Did you know? The rise of manufacturing in Southeast Asia in the late 20th century led to severe structural unemployment in traditional manufacturing regions of Europe and North America.
Policy Implications: Matching the Cure to the Cause
A core principle in macroeconomics is that the appropriate policy depends entirely on the cause of the unemployment.
1. Addressing Cyclical (Demand-Deficient) Unemployment:
Since this is caused by low demand, Demand-Side Policies are appropriate:
- Monetary Policy: Central bank lowers interest rates (making borrowing cheaper and saving less attractive) to boost C and I.
- Fiscal Policy: Government increases spending or cuts taxes to boost AD directly.
2. Addressing Structural and Frictional Unemployment:
Since this is caused by issues within the labour market itself (immobility, lack of skills), Supply-Side Policies are required. These policies shift the LRAS curve to the right:
- Education and Training: Government spending on vocational training to reduce occupational immobility (helping miners retrain as nurses).
- Improving Information: Better job centres and online services reduce the time taken to find a job, minimizing frictional unemployment.

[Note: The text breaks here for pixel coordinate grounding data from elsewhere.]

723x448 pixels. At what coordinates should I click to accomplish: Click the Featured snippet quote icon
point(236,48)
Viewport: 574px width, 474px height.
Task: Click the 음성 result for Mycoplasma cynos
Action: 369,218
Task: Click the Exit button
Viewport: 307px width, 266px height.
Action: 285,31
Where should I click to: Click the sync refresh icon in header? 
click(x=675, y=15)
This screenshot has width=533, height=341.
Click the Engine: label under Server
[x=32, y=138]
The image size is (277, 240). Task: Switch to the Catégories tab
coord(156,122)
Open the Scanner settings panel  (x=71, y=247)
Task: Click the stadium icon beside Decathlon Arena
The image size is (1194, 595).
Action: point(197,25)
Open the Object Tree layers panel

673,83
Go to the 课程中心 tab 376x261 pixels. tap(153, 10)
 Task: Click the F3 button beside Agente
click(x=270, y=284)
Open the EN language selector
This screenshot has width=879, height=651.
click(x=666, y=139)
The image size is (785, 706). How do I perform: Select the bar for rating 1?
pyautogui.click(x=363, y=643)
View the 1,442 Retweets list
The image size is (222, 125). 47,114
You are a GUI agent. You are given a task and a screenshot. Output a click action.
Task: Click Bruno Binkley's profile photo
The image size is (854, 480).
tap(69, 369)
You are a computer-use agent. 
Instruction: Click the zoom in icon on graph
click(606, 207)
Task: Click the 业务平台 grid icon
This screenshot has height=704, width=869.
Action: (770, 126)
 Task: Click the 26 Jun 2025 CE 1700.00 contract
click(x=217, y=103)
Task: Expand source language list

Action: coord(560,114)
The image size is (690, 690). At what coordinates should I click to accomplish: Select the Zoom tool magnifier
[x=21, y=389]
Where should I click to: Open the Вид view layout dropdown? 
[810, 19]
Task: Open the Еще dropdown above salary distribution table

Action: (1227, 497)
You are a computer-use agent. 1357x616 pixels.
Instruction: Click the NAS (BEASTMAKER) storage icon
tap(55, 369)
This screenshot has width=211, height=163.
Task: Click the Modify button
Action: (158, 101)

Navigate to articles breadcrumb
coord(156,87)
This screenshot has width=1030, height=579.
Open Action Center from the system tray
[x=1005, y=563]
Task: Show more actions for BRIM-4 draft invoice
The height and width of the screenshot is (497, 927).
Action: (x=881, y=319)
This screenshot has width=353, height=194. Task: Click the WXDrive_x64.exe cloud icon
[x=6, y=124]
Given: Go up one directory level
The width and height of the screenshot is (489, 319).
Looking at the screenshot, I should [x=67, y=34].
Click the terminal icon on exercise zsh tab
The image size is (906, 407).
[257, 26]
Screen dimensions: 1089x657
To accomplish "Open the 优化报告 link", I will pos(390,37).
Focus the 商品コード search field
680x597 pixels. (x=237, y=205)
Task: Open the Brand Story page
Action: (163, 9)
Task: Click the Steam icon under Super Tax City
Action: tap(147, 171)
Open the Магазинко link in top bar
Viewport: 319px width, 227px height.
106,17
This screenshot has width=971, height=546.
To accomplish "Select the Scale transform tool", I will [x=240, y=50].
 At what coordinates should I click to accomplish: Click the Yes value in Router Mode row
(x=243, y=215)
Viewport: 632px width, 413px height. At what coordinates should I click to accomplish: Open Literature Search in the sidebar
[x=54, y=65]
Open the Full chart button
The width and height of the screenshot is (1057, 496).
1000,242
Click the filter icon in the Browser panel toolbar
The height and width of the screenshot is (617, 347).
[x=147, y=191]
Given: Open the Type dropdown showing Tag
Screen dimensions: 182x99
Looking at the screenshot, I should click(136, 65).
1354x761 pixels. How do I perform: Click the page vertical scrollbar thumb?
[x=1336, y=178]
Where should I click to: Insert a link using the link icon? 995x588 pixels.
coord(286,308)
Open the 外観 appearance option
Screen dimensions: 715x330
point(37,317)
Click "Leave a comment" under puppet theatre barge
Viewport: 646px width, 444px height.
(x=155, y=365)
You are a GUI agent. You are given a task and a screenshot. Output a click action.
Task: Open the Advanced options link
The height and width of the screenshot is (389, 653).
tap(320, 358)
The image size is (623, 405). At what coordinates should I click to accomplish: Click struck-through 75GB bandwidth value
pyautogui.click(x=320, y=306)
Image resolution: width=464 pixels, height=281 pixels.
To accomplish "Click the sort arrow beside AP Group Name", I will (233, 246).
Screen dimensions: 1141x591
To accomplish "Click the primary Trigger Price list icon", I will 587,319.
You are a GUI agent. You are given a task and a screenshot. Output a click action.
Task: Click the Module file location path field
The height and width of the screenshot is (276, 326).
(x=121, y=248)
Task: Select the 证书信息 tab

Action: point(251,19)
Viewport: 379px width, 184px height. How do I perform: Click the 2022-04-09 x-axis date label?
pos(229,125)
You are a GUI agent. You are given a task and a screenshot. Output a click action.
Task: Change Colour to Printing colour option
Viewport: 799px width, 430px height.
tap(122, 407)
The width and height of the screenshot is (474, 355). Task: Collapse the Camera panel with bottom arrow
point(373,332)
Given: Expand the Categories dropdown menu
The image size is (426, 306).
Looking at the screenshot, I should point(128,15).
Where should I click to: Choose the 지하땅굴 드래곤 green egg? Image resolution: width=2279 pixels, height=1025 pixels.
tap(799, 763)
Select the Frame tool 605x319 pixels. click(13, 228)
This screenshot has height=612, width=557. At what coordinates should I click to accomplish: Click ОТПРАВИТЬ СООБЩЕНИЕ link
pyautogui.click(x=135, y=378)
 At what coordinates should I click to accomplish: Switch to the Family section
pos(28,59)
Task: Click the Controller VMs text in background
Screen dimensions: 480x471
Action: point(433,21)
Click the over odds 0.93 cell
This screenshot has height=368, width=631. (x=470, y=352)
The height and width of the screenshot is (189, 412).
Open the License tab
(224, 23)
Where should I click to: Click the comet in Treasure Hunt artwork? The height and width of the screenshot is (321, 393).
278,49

- Subsidies for Moving: Incentives for workers to move from high-unemployment areas to high-employment areas, tackling geographical immobility.
🚨 Common Mistake to Avoid: Using demand-side policies to solve structural unemployment is dangerous! If the economy is at full capacity (LRAS), increasing AD will only cause inflation, not reduce structural joblessness. The problem isn't a lack of jobs, but a lack of *suitable* workers for the available jobs.
🔑 Chapter Summary: Key Takeaways
Unemployment is measured using the ILO standard, which includes those actively seeking work. We distinguish between unemployment and underemployment (working below potential). The four types of unemployment (C-F-S-S) each have distinct causes (AD failure vs. supply-side rigidity). Effective policy requires correctly identifying the root cause: use demand-side tools for cyclical slumps and supply-side reforms for long-term structural issues.